Paper Boi, the cog against the machine. Donald Glover’s Atlanta (2016-2022), the FX series that has been described as an “experimental comedy,” is the earth to the fictional rapper’s sun. It is his apparent rise to stardom in the ATL that even propels Earn, the supposed main character (played by Glover), into the show’s A-plot in the first place. But not once do we see or hear Paper Boi (Brian Tyree Henry) actually in the studio, or on a stage — or anywhere, for that matter — laying down that catchy verse: “Paper Boi, Paper Boi / All about that paper, boy.” Instead, that creative process is shucked to the periphery in favor of centering the man behind the rapper, Alfred Miles, and his suffering from “success.” It’s easy enough to chalk it up to a creative decision. Stephen Glover, Donald’s brother and one of Atlanta’s showrunners, said as much in an interview with The Fader: “We didn’t want to have to force Brian to rap. We felt that forcing him to rap would be weird. Maybe he’s not a good rapper, then what would we do?” (Kochhar) And for better or worse, we never find out. 

Even supposing it was only a matter of logistics, what does it mean when a rapper at the heart of a show never actually raps? Pitchfork, reviewing the second season of Atlanta in 2018, called that “erasure” the show’s “sharpest joke.” But we, confining ourselves to the first season, may reach a different conclusion entirely. The omission, though still an erasure, allows Al to flourish into something rarely allowed for Black men in media: a complex, full-fledged human being. And in doing so, by rejecting the rapper’s rap music in a show about the Atlanta rap scene, what emerges is a vision of hip hop itself.

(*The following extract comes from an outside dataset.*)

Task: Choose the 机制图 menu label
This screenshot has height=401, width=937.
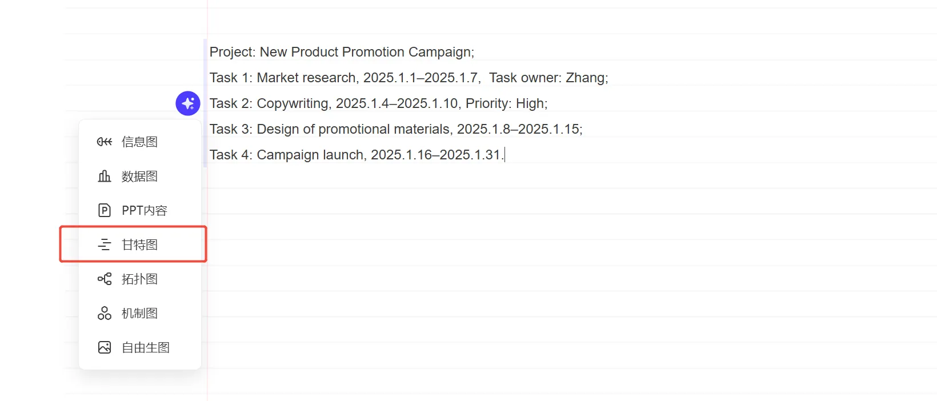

Suppose, as a thought experiment, that there existed a scene where Paper Boi was in the studio, recording the eponymous single that follows him throughout the season. One could imagine, for example, such a scene opening the first act after the pilot’s cold open — where Paper Boi shoots a man in the chest after an altercation — and title card showing the sprawl of Atlanta. (Certainly, the decision to have “No Hook” by OJ Da Juiceman — a track about dealing drugs, by a rapper who just last week was arrested on drug trafficking charges — playing under the title sequence would only help build that image.) Those scenes, back to back to back with no other context, would together build toward the classic rags-to-riches formula, compelling the audience to root for this artist on the come-up. And, as notes The New Yorker’s Carrie Battan, that was exactly what viewers were expecting in the days before Atlanta first premiered on FX: “In the show’s early days, there was a frenzied sensation that Paper Boi … was on the brink of hip-hop celebrity, and that ‘Atlanta’ would be a show that mapped one rapper’s electrifyingly simple and satisfying rise to fame,” Battan writes. 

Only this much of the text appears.